Collect every line of the entries that contains the string "chart" and copy each one in full.

====

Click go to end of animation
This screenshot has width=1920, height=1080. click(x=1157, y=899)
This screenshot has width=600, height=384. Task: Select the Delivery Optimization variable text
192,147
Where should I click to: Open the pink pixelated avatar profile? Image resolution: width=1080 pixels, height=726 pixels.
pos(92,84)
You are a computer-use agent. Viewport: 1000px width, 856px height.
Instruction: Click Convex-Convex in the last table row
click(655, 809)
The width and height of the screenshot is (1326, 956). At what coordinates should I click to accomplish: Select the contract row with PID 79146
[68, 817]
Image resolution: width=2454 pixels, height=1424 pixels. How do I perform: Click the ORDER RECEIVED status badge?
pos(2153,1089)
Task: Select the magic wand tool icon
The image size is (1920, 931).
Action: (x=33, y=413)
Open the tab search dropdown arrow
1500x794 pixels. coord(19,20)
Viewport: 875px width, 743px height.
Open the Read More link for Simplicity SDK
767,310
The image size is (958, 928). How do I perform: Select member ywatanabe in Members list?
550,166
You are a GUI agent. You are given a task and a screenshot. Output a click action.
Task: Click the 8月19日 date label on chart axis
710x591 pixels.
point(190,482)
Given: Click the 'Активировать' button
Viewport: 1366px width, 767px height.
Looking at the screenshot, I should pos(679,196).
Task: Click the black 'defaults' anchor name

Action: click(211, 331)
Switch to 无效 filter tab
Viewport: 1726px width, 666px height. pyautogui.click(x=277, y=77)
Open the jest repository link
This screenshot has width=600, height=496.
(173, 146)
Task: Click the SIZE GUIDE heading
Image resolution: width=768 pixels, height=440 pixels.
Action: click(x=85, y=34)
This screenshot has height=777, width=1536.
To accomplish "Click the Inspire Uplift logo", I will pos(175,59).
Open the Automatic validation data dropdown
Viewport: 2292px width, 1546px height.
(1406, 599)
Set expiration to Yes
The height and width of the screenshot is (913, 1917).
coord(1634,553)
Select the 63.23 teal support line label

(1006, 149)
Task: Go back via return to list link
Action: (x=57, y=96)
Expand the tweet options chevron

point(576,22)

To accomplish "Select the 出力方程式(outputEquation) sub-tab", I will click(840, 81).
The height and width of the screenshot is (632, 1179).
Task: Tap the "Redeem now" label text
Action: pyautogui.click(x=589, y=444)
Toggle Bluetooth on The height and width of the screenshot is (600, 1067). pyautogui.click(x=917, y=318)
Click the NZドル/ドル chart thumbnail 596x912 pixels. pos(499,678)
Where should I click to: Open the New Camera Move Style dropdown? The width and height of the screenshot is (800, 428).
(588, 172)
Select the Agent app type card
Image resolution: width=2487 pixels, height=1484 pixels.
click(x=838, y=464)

====

OUTPUT OF THE EXERCISE →
Task: Click the 8月19日 date label on chart axis
Click the NZドル/ドル chart thumbnail 596x912 pixels. pos(499,678)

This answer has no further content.